**Aim of the exercise**
Once the line with "Instruction: Click the external" is found in the entries below, repeat it and each following line exactly, up to and including the line with "Click the UI". Add no other lines.

**Source information**
┏━━
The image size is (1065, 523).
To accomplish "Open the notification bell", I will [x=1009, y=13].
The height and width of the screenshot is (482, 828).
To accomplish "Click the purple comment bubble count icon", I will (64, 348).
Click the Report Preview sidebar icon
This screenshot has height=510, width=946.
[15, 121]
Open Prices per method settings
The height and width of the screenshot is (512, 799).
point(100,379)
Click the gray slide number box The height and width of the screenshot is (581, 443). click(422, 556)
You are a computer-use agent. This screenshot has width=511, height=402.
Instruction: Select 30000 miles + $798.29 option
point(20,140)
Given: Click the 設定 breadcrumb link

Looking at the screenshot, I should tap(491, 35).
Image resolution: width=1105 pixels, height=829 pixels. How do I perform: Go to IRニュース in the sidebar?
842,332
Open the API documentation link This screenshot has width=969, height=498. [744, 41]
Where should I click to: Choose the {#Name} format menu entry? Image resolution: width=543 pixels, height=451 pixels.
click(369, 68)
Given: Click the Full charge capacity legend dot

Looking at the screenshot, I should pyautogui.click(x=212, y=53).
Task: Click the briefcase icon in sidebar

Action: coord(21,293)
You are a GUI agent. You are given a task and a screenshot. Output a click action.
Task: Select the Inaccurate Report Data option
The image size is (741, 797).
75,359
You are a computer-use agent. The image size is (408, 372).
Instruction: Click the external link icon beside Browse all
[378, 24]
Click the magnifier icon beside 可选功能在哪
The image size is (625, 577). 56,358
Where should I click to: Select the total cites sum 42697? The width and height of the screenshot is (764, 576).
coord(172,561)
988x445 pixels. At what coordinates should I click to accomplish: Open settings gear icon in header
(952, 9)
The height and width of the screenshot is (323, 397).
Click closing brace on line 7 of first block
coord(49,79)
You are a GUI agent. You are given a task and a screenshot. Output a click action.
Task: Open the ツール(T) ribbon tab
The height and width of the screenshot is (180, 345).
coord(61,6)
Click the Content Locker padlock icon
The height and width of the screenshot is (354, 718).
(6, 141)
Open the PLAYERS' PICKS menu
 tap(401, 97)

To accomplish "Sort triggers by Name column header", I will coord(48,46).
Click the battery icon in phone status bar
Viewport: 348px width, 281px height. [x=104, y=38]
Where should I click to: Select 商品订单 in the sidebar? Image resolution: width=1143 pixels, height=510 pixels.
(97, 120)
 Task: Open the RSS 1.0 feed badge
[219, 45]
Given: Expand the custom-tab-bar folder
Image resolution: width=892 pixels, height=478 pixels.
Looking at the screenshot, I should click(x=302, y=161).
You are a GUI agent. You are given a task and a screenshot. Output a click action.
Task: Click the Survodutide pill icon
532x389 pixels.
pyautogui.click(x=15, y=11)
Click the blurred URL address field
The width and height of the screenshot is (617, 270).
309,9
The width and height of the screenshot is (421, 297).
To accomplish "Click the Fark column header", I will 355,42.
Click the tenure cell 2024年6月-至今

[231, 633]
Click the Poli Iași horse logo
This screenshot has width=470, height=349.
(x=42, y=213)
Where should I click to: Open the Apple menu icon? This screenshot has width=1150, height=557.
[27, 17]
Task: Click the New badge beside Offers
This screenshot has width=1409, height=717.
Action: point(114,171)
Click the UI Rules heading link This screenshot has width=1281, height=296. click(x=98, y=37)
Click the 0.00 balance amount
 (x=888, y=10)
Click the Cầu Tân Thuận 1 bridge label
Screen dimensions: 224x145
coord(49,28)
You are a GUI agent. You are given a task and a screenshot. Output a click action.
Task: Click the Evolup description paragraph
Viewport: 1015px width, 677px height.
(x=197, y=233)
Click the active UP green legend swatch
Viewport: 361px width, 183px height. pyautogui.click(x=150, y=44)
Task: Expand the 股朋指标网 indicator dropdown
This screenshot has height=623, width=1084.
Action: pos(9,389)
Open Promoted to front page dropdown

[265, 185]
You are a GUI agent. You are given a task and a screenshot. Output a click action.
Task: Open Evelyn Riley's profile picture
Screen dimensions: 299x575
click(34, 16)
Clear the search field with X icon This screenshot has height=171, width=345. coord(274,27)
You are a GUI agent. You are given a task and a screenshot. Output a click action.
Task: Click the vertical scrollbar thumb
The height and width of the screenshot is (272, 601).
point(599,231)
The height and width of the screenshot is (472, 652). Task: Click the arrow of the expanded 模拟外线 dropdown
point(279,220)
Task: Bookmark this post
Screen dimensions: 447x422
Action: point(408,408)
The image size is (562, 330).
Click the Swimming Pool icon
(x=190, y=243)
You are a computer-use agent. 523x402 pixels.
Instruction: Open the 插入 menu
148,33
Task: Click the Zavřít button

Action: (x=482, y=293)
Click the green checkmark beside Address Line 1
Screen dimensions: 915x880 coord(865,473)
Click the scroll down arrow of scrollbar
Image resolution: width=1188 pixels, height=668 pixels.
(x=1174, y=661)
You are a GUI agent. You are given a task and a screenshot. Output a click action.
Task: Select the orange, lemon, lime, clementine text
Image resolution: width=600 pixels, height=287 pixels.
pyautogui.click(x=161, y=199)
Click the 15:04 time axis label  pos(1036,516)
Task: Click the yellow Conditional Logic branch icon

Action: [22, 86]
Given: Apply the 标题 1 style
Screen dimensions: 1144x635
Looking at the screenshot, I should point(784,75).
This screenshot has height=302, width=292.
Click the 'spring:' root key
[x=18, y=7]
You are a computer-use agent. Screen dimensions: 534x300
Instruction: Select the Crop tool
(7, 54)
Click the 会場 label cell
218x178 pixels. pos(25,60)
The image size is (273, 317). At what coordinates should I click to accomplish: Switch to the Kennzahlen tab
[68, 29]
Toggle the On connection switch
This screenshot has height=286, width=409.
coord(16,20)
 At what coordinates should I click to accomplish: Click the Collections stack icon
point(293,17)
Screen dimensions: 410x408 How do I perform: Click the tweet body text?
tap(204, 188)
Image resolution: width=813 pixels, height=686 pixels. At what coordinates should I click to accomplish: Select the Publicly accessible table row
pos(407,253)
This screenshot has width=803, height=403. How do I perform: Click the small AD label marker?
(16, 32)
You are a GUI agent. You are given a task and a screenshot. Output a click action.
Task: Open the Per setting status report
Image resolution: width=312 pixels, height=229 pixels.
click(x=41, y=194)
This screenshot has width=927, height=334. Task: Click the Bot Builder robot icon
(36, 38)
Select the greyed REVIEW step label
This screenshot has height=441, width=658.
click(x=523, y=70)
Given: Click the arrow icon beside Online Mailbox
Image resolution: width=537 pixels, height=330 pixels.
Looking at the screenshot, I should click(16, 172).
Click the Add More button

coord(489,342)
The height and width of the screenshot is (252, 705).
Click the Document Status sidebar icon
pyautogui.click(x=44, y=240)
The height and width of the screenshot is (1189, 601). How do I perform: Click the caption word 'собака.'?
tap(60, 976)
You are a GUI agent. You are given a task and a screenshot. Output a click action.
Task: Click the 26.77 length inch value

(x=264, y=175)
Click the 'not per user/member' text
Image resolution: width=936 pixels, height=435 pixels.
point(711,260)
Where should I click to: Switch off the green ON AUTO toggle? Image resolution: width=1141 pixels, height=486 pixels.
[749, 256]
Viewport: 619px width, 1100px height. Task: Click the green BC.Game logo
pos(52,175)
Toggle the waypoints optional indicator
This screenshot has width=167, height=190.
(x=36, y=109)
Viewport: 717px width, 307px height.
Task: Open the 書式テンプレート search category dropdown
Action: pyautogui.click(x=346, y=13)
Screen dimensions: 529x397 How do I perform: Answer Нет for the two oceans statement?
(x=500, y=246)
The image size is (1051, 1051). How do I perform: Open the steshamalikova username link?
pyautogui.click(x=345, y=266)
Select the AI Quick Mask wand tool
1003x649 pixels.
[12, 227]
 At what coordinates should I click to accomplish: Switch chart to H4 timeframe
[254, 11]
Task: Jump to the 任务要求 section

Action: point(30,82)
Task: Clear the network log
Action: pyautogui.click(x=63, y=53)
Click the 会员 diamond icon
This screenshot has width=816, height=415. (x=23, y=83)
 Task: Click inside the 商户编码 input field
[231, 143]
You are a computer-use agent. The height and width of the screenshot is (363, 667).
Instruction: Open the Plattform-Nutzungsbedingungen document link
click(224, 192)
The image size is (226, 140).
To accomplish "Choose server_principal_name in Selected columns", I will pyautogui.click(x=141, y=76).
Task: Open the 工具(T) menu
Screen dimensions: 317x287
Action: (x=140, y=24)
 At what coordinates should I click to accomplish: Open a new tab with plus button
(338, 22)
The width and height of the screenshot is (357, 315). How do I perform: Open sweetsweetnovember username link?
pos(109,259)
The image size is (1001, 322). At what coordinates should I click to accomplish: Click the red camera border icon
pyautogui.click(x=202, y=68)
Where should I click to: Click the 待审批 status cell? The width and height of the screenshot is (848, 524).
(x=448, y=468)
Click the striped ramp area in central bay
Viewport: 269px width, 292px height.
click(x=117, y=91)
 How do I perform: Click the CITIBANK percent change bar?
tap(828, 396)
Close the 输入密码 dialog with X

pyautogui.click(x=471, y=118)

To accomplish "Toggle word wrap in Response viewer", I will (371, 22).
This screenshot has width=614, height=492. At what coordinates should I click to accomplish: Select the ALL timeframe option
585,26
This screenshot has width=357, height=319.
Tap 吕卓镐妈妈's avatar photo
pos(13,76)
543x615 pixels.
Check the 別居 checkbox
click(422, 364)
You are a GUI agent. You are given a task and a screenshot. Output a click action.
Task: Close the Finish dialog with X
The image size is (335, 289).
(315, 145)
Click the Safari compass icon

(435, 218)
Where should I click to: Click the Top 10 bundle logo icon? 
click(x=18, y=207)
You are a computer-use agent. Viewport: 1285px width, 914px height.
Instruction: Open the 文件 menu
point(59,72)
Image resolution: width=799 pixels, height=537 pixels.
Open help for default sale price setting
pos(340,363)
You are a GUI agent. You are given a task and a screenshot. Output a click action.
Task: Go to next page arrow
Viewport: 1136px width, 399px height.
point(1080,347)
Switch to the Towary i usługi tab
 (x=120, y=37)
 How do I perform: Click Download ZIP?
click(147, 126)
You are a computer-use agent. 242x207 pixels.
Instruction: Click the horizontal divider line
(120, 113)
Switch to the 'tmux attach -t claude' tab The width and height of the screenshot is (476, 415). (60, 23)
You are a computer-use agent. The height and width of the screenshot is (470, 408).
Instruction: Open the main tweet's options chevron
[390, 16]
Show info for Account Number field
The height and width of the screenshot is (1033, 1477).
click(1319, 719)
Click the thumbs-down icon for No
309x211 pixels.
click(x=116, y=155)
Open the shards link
┗━━
**Exercise solution**
Instruction: Click the external link icon beside Browse all
[378, 24]
Click the magnifier icon beside 可选功能在哪
The image size is (625, 577). 56,358
Where should I click to: Select the total cites sum 42697? The width and height of the screenshot is (764, 576).
coord(172,561)
988x445 pixels. At what coordinates should I click to accomplish: Open settings gear icon in header
(952, 9)
The height and width of the screenshot is (323, 397).
Click closing brace on line 7 of first block
coord(49,79)
You are a GUI agent. You are given a task and a screenshot. Output a click action.
Task: Open the ツール(T) ribbon tab
The height and width of the screenshot is (180, 345).
coord(61,6)
Click the Content Locker padlock icon
The height and width of the screenshot is (354, 718).
(6, 141)
Open the PLAYERS' PICKS menu
 tap(401, 97)

To accomplish "Sort triggers by Name column header", I will coord(48,46).
Click the battery icon in phone status bar
Viewport: 348px width, 281px height. [x=104, y=38]
Where should I click to: Select 商品订单 in the sidebar? Image resolution: width=1143 pixels, height=510 pixels.
(97, 120)
 Task: Open the RSS 1.0 feed badge
[219, 45]
Given: Expand the custom-tab-bar folder
Image resolution: width=892 pixels, height=478 pixels.
Looking at the screenshot, I should click(x=302, y=161).
You are a GUI agent. You are given a task and a screenshot. Output a click action.
Task: Click the Survodutide pill icon
532x389 pixels.
pyautogui.click(x=15, y=11)
Click the blurred URL address field
The width and height of the screenshot is (617, 270).
309,9
The width and height of the screenshot is (421, 297).
To accomplish "Click the Fark column header", I will 355,42.
Click the tenure cell 2024年6月-至今

[231, 633]
Click the Poli Iași horse logo
This screenshot has width=470, height=349.
(x=42, y=213)
Where should I click to: Open the Apple menu icon? This screenshot has width=1150, height=557.
[27, 17]
Task: Click the New badge beside Offers
This screenshot has width=1409, height=717.
Action: point(114,171)
Click the UI Rules heading link This screenshot has width=1281, height=296. click(x=98, y=37)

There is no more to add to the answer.